Wildbuzz | Art from God’s own country
Artist Roy K John resides in the pastoral village of Cherumkuzhy in Kerala’s Western Ghats, a world-renowned site that showcases incredible India’s biodiversity richness
Kerala is evoked by the catchy line, God’s own country. Its waters are stirred by the ripples of crescent-moon like boats. Its emerald-green trees host an astonishing variety of birds flitting like ethereal spirits in the foliage. These scenes are best captured by a sensitive artist whose life and soul is intertwined with nature.

A painting of happy birds on a robust jackfruit tree mesmerised the eye at the ongoing exhibition, Art through Print and Paint --- An exploration of how artists engage with materials and how textures, layers, and processes shape meaning. The exhibition is curated by the AIM Gallery and can be viewed at the Government Museum and Art Gallery till May 21, 2025. To commemorate ‘International Museums Day (May 18)’, the AIM Gallery exhibition also features signed prints of works by artists of such repute as MF Husain and Manu Parekh.
Artist Roy K John resides in the pastoral village of Cherumkuzhy in Kerala’s Western Ghats, a world-renowned site that showcases incredible India’s biodiversity richness. John’s village has the nearby reservoirs of Peechi and Chimmini that support a wealth of faunal life due to their perennial waters. They are somewhat similar to the check-dams that breathe life 365 x 24 into the Shivalik foothills that straddle the tricity’s horizon.
John lives in a veritable cradle of nature. He steals out of his home with his sketch book to spend hours in the forests and by the side of the reservoirs where he observes nature’s infinite plays and variations to seek original ideas for his artworks. John then returns to his studio to translate his sketches procured from Aladdin’s cave of emerald riches. He fills out his ideas on canvas with a deft use of brush and a striking employment of colour. Kerala life breathes in a stillness far away in a Chandigarh exhibition hall.

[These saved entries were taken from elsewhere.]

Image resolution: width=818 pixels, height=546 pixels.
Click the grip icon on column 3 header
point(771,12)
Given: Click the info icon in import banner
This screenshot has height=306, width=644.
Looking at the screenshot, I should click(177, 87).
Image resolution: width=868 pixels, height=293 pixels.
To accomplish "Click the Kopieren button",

“I have done a series of artworks that dwell on birds and the jackfruit tree. Not only am I capturing the green symbolism of Kerala through such artworks but I convey my concern over the threats to nature. We must realise that nature is preserved through sacrifices and making tireless efforts,” John told this writer.

Soil nourished by soldiers’ toil
As a patriotic poet may put it, flowers are able to bloom in desolate battlefields of Jammu and Kashmir (J&K) only because the blood and toil of our soldiers nourishes the soil.

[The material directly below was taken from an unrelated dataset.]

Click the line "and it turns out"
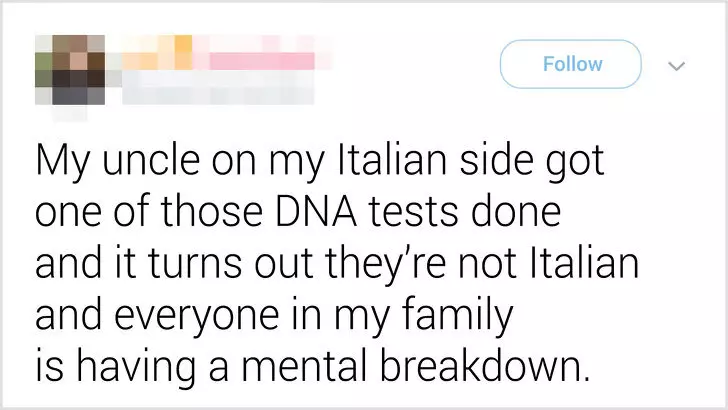Viewport: 728px width, 410px height. coord(337,265)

For those soldiering in the barren heights of Kargil-Ladakh sectors where not a tree is to be seen in the alpine screes, it is small flowering shrubs that emerge from cracks in the rocks to form miniature gardens. Flowers are the aesthetics that temper the blood and gore of Infantry life, the proverbial petals that block the outlet of rifle barrels. These flowers of 17,000 ft are symbols of “life and resilience in the barren Kargil mountains”, as an Infantry Major expressed it.
In the forested reaches of J&K, where coniferous ridges, bubbling brooks and alpine flowers adorn the meadows, flowers are a brief and beautiful rest for soldiers undertaking the feet-blistering grind of forward-domination patrols to guard against infiltrators and psychopath killer terrorists holed up in caves.